Reached Muang Vang Vieng a quarter to two, as expected, with a stop at Kasi. Found a nice cheap guesthouse next to the river, the Saysong Guesthouse (try to get the rooms on the bottom floor, much nicer. We got a 3 bedder with hot water for 6 dollars in total. The rooms on the upper floor are still, ahem, under construction, but still available for a paltry 3 dollars for a spacious 3 bedder, shared bathrooms down the corridor). I've never really cared that much about the places i stay in though. "Seriously, how much time do you think you are going to spend in the room?", as one Israeli puts it in perspective when we were stranded at night in Luang Prabang looking at fleapit after fleapit, having arrived after the army of backpackers got off the boat from Pak Mong - rush hour traffic for Luang Prabang, with every backpacker scrambling for rooms. That was about as rushed as it got in tranquil, somnambulant Luang Prabang, and i might add, Lao in general.
But back to Vang Vieng. At 4 the pick up, with our tractor tyre inner tubes (henceforth tubes =) tied down on the roof dropped us off at the Organic Mulberry Farm, where it was a short hop with our tubes over our shoulders before we were at the Nam Song. Beautiful, clear waters, and flanked by some really amazing karst mountains. Now if i had been here 2 years ago i might have excelled in A level geography, it left that indelible an impression on me.
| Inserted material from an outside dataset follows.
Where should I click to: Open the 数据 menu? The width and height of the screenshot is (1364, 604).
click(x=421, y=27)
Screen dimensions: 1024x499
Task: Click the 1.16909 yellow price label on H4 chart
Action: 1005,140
Southeast Asian veterans looking at this (im pretending i have an audience here, humour me) are probably sniggering at the time we set off. 4 in the afternoon. In Lao last light is around 6 30. And guess how long a tubing tour takes - 4 hours or so. Do the maths and you would realise that we would still be and were, floating on the Nam Song past 7 o clock at night. And unluckily for us, it turned out to be one of the colder days in Vang Vieng, with it already being cold season.
By 5 we were feeling a bit chilly. By 6 we were shivering a bit, thanks to the fading sunlight and the splashing match that occurred earlier. By 7 our bottoms and hands were numb, and we were looking for the nearest river bar to evacuate to, and as Murphy's law would have it, we just left the last river bar behind. We finally got up at some muddy embankment that had this wooden sign nailed to a tree - tuk tuk to town. Saved, from a certain fate of drifting down the Nam Song and into Vientiane through the night, as one guy candidly put it.